Data analysis and introspection improvement -
- Add support for advanced visualization and data introspection
  - Integrate industry protein visualization libraries (vmd, pymol)
- Utilize additional files that are generated by GROMACS to facilitate
  - Energy changes over time (as opposed to improvements over time)
  - RMSD changes over time,
  - Protein trajectories for constituent atoms
  - Radius of gyration over time (not supported by AlphaFold)
Benchmarking -
- Analyze folded protein quality in comparison to other leading methods (AlphaFold) and experimental data (where available) in order to better measure and understand the relative strengths and weaknesses of our system with respect to others. Topics of interest include
  - Accuracy of our results
  - Speed of our simulations
  - User control over simulations
  - User access to results
- Prepare a whitepaper with our analysis results

Our present product roadmap can be articulated as four core pathways:

Identify Academic Collaboration Opportunities - ongoing outreach programme to the DeSci community and research communities to both engage with Protein Folding (and pull in “real” customers), as well as develop awareness and tactical useability for the subnet. We believe working with leading academic institutes is both a clear validation signal for Bittensor, but also a way to ensure the necessary fluctuations of a decentralized system can be designed out with true scientific rigour, and help us guide a path towards tangible value creation.
Publish papers - Our ambition is to enable collaborators to conduct their research on our subnet and publish in high-impact journals.
Visualization - we are developing dashboards and leaderboards to allow users to see the volume, type, and proteins folded, as well as understand miner performance. These will be similar in style to the Subnet 9 board.
Live API access - creation of a RESTful API that enables validators to submit additional folding jobs to the network. This will be the first step towards the creation of our application.
App build and release - Our in-house design and frontend team are already working on schematics for the folding application layer. Primarily, it will be an online portal which enables users to upload / select a protein, configure parameters and add to a managed job queue. Jobs in the queue will be entered into the network as organic queries and will be based on a prioritization mechanism. Organic scoring is both efficient and scalable in this subnet, so there are no firm limits on the number of users that can access our folding platform. Moreover, we intend to provide an open access protein database for users to browse and analyze
Deep blue sky - We are creating a portal for researchers to submit proposals for innovative new research subnets. We will select top proposals and work with those researchers to build new subnets, based on our flexible and general subnet design, to help them to reach their research goals.

Data for review:
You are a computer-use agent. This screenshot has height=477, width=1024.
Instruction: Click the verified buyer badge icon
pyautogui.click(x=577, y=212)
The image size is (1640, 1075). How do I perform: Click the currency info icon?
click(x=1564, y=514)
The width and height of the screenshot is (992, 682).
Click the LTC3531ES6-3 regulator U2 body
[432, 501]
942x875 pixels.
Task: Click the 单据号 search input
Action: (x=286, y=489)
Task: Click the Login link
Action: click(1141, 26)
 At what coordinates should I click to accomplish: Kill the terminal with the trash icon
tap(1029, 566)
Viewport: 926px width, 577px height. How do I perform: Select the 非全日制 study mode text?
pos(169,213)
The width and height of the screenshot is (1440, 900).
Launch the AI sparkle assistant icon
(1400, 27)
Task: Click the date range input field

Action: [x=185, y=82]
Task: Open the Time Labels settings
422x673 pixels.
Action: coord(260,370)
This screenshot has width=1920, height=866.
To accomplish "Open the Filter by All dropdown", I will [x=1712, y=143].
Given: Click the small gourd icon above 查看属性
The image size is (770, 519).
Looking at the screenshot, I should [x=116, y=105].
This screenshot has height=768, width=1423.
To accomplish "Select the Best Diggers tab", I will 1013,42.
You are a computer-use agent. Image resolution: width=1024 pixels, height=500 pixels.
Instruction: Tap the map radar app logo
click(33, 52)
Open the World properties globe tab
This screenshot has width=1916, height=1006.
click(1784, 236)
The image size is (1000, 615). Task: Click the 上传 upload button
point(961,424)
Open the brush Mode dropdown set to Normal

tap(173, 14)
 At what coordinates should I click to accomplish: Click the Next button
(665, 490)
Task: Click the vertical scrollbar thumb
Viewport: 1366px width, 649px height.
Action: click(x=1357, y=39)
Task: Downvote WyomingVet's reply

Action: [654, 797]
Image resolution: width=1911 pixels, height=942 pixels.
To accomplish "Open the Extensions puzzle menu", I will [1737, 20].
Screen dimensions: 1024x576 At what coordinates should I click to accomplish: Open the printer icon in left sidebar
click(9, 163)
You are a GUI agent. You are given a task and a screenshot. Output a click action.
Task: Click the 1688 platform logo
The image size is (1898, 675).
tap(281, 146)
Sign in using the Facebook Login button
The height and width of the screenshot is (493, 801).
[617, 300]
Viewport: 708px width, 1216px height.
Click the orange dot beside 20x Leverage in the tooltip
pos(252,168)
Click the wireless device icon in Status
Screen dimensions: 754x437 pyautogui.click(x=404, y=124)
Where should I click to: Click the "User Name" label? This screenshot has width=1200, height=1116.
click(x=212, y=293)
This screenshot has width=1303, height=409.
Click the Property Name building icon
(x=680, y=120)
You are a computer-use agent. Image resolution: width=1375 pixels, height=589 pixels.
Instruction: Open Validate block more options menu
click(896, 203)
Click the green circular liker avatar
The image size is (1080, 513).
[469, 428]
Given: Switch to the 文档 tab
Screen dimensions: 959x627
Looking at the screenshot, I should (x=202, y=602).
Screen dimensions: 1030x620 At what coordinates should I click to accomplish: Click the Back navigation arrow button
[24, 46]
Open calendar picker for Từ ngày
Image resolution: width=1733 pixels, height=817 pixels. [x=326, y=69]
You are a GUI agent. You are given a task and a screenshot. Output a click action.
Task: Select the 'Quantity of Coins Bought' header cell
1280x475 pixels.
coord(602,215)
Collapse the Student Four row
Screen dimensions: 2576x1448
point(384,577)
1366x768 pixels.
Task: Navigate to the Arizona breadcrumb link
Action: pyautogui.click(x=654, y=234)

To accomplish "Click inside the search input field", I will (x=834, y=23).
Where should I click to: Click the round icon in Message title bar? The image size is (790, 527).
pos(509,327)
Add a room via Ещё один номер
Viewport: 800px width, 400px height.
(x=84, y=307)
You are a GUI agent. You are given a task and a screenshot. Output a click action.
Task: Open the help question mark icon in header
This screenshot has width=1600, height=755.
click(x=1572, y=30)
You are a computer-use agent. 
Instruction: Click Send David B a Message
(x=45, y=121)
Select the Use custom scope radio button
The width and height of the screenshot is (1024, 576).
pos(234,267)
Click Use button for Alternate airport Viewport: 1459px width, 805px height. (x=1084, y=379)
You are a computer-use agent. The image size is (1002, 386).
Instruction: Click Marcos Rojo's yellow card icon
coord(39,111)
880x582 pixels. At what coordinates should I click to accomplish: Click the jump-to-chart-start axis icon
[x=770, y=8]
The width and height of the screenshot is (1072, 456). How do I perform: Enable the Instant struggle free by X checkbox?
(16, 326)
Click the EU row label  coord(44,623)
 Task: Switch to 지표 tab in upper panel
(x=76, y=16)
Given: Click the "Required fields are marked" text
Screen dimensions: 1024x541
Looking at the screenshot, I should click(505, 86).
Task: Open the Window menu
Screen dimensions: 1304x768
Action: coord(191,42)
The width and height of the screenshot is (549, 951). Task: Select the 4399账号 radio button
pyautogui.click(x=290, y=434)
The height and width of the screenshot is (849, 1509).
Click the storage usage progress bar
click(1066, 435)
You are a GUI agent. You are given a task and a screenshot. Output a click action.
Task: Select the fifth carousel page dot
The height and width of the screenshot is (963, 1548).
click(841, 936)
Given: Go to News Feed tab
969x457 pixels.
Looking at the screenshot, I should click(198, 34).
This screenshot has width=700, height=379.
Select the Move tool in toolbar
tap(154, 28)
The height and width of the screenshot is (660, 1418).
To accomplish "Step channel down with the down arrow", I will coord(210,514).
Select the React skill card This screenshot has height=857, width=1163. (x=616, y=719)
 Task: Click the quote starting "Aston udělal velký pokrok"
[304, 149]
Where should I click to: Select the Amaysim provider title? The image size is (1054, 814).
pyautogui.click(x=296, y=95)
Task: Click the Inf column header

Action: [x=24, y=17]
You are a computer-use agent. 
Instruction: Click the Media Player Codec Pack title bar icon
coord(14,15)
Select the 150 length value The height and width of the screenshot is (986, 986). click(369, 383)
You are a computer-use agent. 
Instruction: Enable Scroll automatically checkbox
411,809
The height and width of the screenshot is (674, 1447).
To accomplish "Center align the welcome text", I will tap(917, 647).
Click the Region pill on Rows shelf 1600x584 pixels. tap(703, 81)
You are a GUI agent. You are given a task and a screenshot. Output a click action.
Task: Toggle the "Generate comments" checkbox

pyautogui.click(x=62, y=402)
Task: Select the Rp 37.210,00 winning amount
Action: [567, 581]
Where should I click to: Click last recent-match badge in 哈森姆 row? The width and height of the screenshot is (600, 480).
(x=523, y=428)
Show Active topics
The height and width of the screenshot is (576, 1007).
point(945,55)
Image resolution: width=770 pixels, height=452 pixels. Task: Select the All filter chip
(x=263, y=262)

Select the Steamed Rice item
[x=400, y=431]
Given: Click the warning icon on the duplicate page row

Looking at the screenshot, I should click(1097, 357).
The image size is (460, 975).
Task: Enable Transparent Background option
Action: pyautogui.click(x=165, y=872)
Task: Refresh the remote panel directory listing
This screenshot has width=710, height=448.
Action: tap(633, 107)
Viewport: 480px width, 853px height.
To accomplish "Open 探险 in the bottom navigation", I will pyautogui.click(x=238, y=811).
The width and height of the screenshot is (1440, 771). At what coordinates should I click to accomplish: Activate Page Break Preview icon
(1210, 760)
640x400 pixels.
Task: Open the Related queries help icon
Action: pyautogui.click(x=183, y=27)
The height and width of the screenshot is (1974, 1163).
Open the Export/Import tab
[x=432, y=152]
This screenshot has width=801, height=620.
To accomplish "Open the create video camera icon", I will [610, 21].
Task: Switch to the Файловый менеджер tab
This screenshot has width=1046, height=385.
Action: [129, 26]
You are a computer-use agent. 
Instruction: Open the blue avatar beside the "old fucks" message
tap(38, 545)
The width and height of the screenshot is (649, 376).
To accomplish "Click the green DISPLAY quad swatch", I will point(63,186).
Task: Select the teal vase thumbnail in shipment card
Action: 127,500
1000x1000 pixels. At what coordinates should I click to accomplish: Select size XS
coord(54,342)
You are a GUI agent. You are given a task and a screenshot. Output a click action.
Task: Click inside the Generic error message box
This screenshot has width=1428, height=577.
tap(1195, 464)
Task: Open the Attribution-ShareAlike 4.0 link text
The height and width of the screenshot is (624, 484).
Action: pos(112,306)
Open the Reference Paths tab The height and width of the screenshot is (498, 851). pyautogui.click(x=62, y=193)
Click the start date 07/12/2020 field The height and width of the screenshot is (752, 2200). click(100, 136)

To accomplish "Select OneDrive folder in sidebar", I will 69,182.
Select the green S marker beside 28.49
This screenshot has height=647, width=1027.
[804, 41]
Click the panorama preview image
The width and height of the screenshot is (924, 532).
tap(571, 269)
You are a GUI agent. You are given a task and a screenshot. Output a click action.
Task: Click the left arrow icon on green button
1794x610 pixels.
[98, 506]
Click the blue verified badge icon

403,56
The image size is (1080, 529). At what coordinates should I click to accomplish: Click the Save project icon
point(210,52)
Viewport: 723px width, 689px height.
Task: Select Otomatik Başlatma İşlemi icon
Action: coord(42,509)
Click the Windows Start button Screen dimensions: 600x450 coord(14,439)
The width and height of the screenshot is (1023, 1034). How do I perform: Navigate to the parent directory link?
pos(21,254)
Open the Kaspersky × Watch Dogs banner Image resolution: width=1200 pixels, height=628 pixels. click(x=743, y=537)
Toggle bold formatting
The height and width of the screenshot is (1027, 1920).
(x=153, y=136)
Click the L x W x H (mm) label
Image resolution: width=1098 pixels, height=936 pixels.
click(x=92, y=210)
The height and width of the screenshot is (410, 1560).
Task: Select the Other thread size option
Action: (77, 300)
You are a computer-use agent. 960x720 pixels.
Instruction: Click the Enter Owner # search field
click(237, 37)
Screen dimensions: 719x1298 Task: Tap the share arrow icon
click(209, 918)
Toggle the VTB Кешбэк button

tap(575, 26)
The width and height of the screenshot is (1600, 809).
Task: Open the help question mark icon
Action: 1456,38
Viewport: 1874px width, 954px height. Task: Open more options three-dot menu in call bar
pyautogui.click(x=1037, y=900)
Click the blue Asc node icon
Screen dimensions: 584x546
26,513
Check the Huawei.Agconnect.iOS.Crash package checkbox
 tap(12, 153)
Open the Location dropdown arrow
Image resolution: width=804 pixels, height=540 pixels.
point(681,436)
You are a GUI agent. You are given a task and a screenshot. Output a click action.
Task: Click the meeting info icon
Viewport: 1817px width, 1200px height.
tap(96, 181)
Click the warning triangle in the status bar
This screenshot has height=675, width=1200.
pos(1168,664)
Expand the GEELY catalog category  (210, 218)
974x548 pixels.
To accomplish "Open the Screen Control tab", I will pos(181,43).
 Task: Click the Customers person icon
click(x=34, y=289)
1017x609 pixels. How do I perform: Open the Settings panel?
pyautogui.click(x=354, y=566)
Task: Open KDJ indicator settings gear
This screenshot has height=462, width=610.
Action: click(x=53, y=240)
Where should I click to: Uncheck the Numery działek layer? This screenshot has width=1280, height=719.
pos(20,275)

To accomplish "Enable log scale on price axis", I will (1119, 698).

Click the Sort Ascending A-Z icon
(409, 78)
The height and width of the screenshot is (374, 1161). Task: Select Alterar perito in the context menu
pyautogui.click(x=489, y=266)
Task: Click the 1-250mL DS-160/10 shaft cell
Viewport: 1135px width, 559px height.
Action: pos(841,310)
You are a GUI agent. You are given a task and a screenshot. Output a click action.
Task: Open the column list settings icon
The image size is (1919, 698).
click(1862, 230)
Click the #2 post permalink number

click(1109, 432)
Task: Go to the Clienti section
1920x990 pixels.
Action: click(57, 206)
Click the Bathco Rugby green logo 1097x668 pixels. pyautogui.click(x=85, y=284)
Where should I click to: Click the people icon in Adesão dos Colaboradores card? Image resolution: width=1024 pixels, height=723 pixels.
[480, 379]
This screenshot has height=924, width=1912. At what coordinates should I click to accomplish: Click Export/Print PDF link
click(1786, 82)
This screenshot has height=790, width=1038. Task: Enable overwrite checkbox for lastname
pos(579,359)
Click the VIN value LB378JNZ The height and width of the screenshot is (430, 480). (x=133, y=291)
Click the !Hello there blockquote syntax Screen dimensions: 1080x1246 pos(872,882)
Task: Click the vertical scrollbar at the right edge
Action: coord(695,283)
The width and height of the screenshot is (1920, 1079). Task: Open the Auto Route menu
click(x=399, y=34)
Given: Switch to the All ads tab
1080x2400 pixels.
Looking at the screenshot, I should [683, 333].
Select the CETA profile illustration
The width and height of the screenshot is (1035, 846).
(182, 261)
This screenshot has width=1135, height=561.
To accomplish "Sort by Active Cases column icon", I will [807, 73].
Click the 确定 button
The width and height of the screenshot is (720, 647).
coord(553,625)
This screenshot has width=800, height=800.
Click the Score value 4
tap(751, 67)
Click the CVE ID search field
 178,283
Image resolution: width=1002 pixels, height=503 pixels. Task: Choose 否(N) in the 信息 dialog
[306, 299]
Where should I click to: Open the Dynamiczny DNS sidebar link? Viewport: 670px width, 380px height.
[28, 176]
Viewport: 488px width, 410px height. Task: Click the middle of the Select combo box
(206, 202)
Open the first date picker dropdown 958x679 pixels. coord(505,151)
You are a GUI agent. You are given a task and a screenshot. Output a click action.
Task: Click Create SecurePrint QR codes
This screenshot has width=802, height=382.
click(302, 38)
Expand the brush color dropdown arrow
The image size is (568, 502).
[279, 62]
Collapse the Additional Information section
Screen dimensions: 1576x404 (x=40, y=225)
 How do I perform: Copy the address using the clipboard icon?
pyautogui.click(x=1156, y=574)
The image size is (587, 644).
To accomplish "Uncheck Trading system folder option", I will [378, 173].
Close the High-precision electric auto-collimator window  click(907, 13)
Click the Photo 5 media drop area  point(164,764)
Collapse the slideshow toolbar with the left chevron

Explore the material:
- 1) Duplicate the protein folding roadmap text between "Identify Academic Collaboration" and "in high-impact journals.", inclusive.
- 2) In the protein folding roadmap, what will the planned RESTful API let validators do?

Answers for each item:
- 1)
Identify Academic Collaboration Opportunities - ongoing outreach programme to the DeSci community and research communities to both engage with Protein Folding (and pull in “real” customers), as well as develop awareness and tactical useability for the subnet. We believe working with leading academic institutes is both a clear validation signal for Bittensor, but also a way to ensure the necessary fluctuations of a decentralized system can be designed out with true scientific rigour, and help us guide a path towards tangible value creation.
Publish papers - Our ambition is to enable collaborators to conduct their research on our subnet and publish in high-impact journals.

- 2) Submit additional folding jobs to the network.